His work has been published and exhibited internationally. He is the author of three books. His project on German Nazi camp survivors worldwide was published as The Irreversible in 2013 and reprinted in 2014 for Educational purposes. Homesick, which summarizes his long-term project chronicling the consequences of the Chernobyl disaster, was published in 2016.
In January 2018, OUT, Nabrdalik’s latest book, portraying the Polish LGBTQ community, was published in the USA by The New Press.
He is a Nieman Fellow at Harvard University 2016/2017.
He is a member of the Press Club Poland and The Union of Polish Art Photographers. He is a Global Canon Ambassador.
Ukrainian Refugee Crisis
All across Poland
Terrified by Russian bombs and missiles landing near their towns and villages and rumors that Russian tanks would soon arrive, thousands of Ukrainians crossed into eastern Poland on Friday, Feb 25th, a day after Russia invaded Ukraine, as a mass exodus from Ukraine gathered pace.

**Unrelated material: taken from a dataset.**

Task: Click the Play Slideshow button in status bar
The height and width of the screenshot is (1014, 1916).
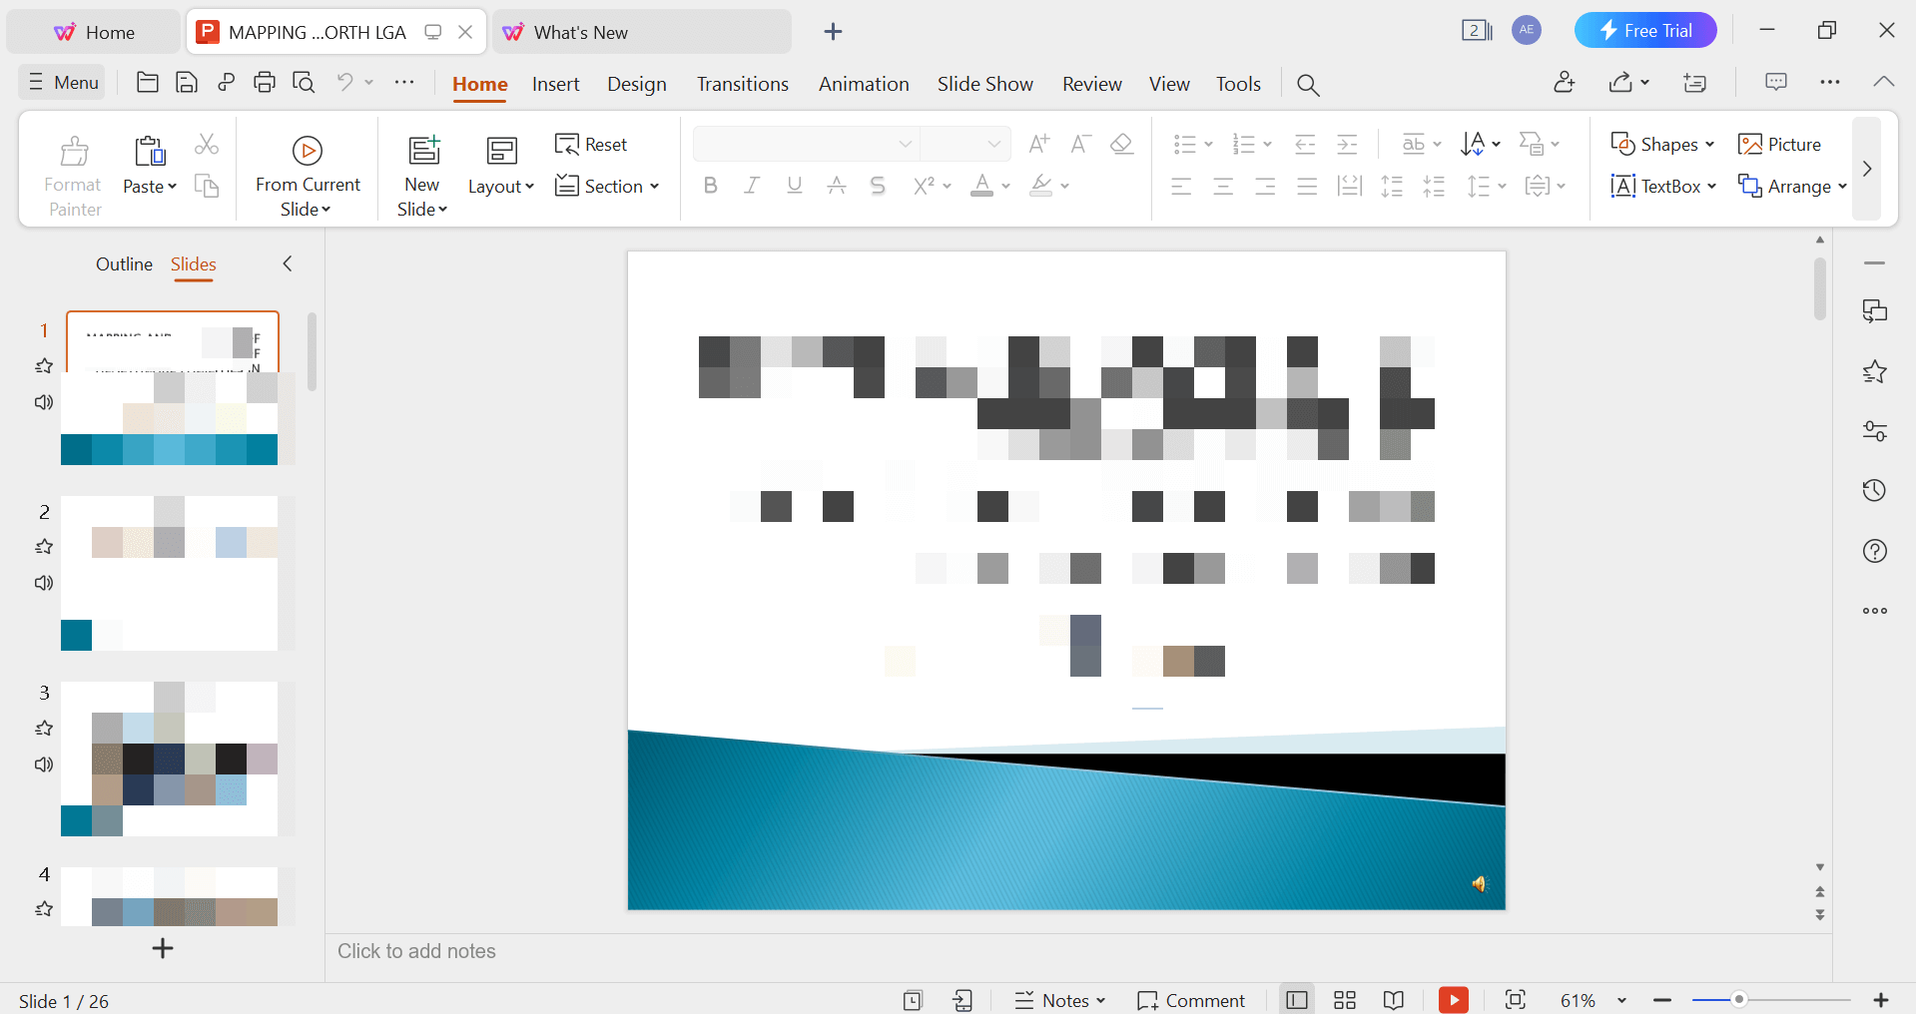Action: (1454, 999)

Poland's border service said that 29,000 people had arrived from Ukraine on the first day of the war. Many more made the journey across Ukraine's western border on Friday as fears grew that Russia intended to seize the whole country, even western regions far from the fiercest fighting north of Crimea on the Black Sea and in the eastern Donbas region.
Most of those who crossed into Poland at Medyka, one of the few border posts with Ukraine that allows pedestrians and vehicles, were women and their children. All men between 18 and 60 are barred from leaving Ukraine by a government order to keep potential fighters inside the country to confront advancing Russian forces.
Russia's attack has taken on such large, unpredictable dimensions that even people living far from what were expected to be the main combat zones are taking flight and racing to border crossings into Poland, Hungary, Moldova, and Romania.
According to the United Nations (UN), at least 12 million people have fled their homes since Russia invaded Ukraine. More than five million have left for neighbouring countries, while seven million people are still thought to be displaced inside Ukraine itself.